WHAT THIS TASK INVOLVES
Extract, word for word, each line from the line holding "The image size" through the end of the records. Omit every picture.

GIVEN DATA START

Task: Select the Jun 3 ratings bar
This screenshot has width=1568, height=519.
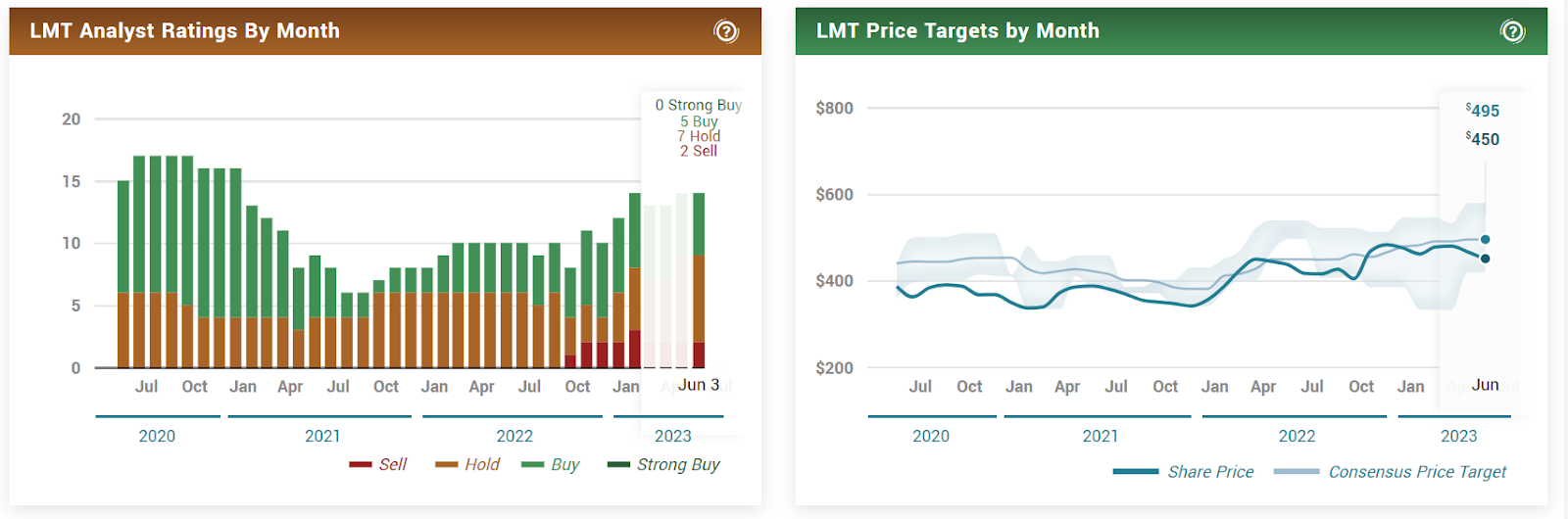Action: pos(699,279)
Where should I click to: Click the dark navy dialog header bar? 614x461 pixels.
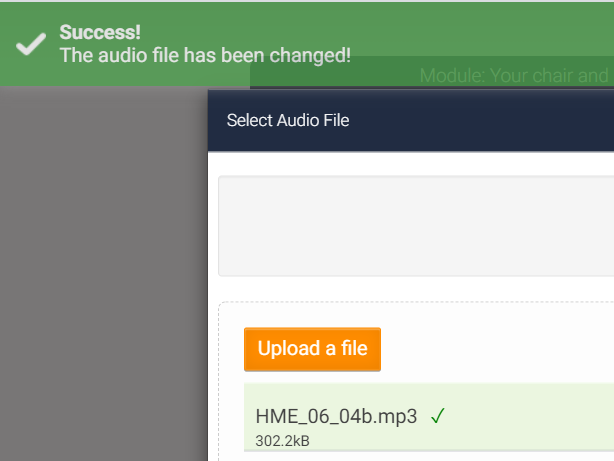(x=480, y=121)

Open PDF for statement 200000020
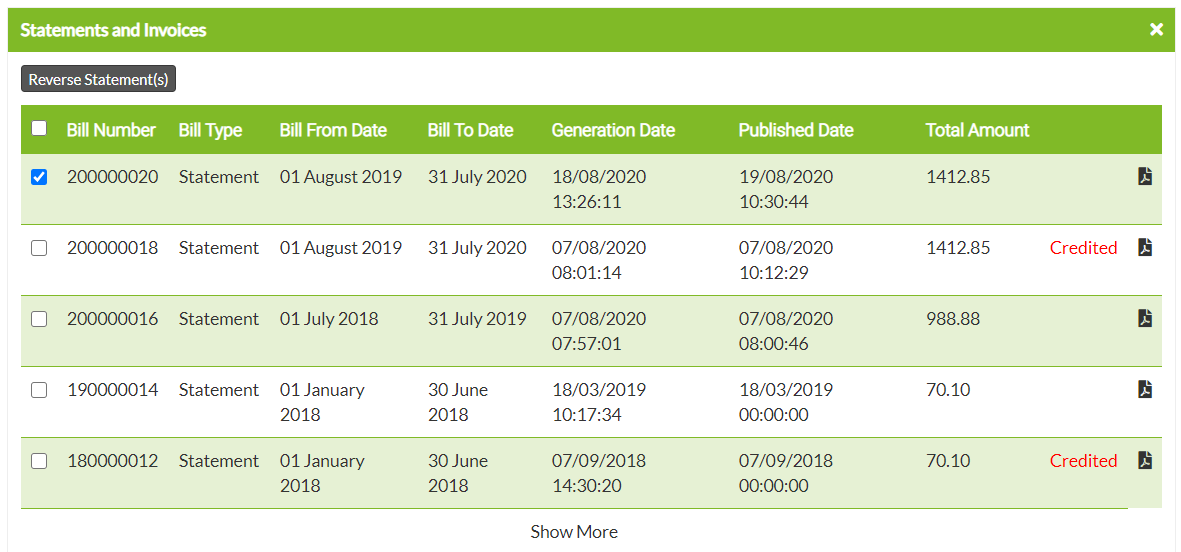point(1145,177)
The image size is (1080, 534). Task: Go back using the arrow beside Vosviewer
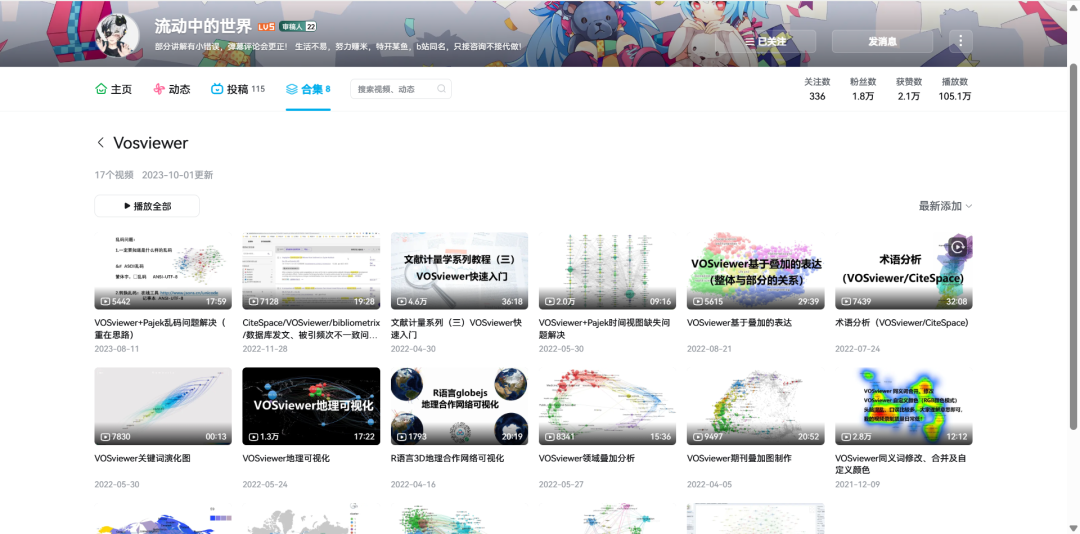click(x=100, y=143)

GIVEN DATA END

WRITTEN ANSWER
The image size is (1080, 534). Task: Go back using the arrow beside Vosviewer
click(x=100, y=143)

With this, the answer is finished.